▶ _À compléter_
a) Dites si chacune des affirmations suivantes concorde avec le texte extrait, en répondant par oui ou par non et en citant les mots décisifs du texte : (i) les salles françaises ont rouvert le 22 juin ; (ii) la réouverture des cinémas en Europe a commencé début juin ; (iii) la table ronde se tient dans le cadre de la 75e édition du Congrès des exploitants.
b) D'après le texte extrait, indiquez l'organisation dont Laura Houlgatte et Guillaume Branders sont respectivement la directrice exécutive et le senior industry relations manager.

▶ _Texte extrait_

Congrès FNCF 2020 - Laura Houlgatte et Guillaume Branders : "Sortir de la crise va être un challenge pour tous les exploitants"

Date de publication : 23/09/2020 - 08:15

À l’occasion de la table ronde “Impact de la crise sanitaire dans le monde sur les cinémas en France”, qui se tiendra ce mercredi matin dans le cadre de la 75e édition du Congrès des exploitants, la directrice exécutive et le senior industry relations manager de l’Union internationale des cinémas (Unic) reviennent sur l’été difficile que viennent de traverser les salles européennes.

Les salles françaises ont rouvert leurs portes le 22 juin. Qu’en a-t-il été dans le reste de l’Europe ?
Laura Houlgatte :
La réouverture a commencé début mai, puis chaque pays a suivi peu à peu, sachant que de nombreuses dates ont bougé en raison de la situation sanitaire.
Guillaume Branders : Seuls les cinémas de Chypre – où la réouverture est prévue en septembre –, de la Macédoine du Nord et du Kosovo n’ont pas encore de date.

▶ _Listing fourni_

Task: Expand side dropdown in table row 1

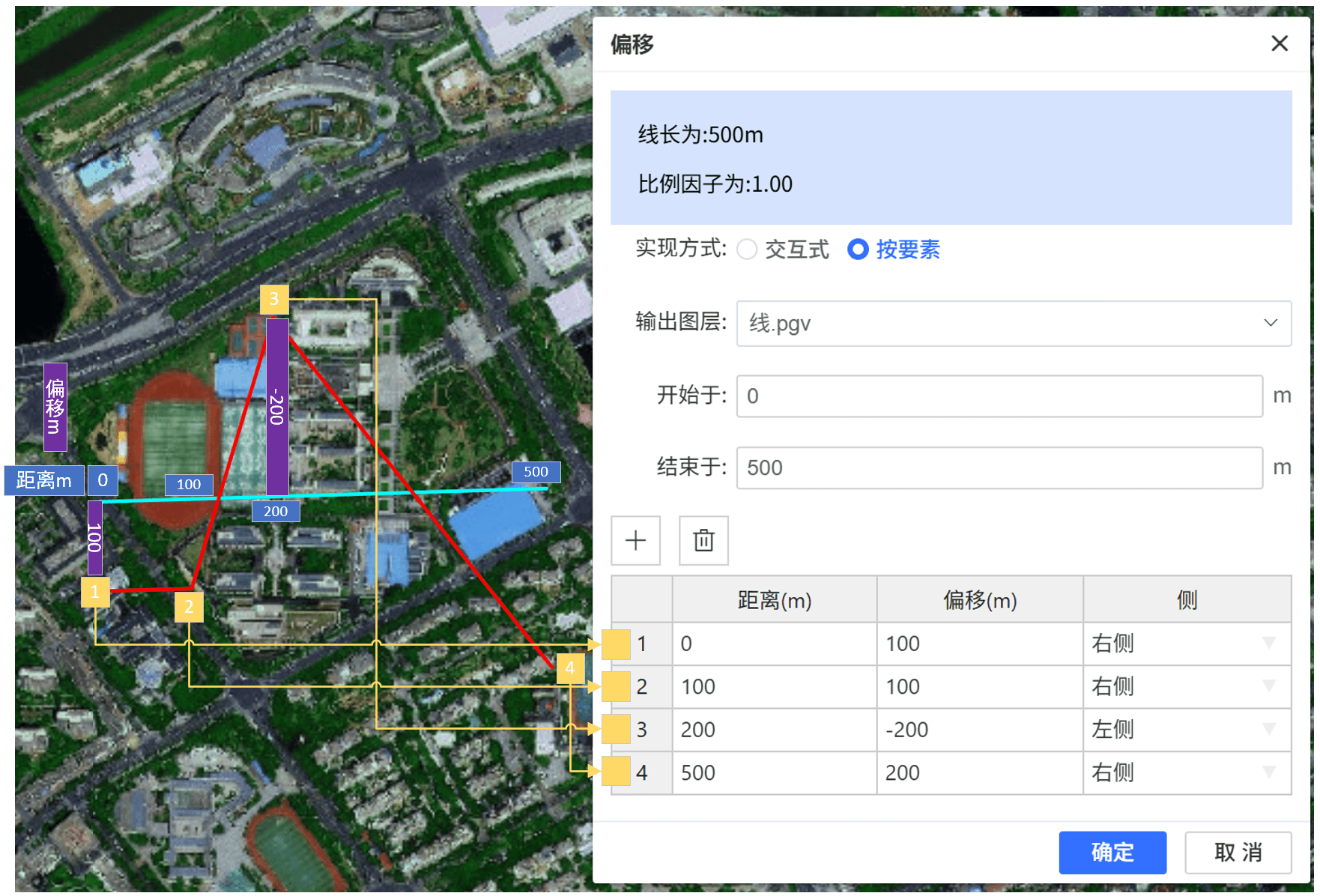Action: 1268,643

---

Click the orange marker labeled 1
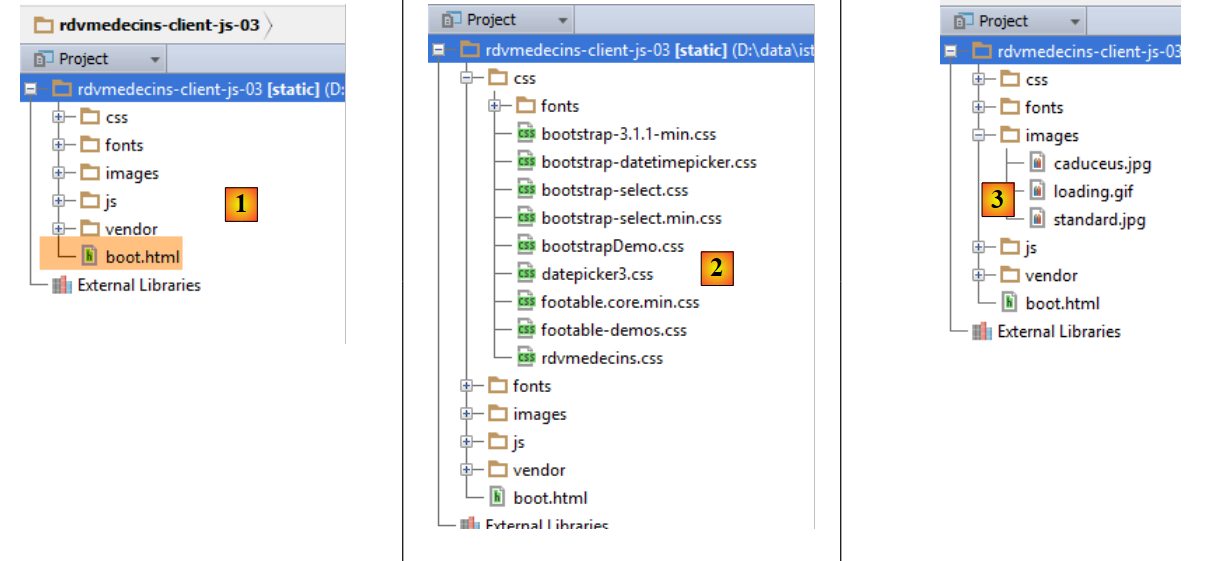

▶ _Résultats_
a)
(i) Oui : « Les salles françaises ont rouvert leurs portes le 22 juin. »
(ii) Non : « La réouverture a commencé début mai »
(iii) Oui : « dans le cadre de la 75e édition du Congrès des exploitants »

b) L’Union internationale des cinémas (Unic).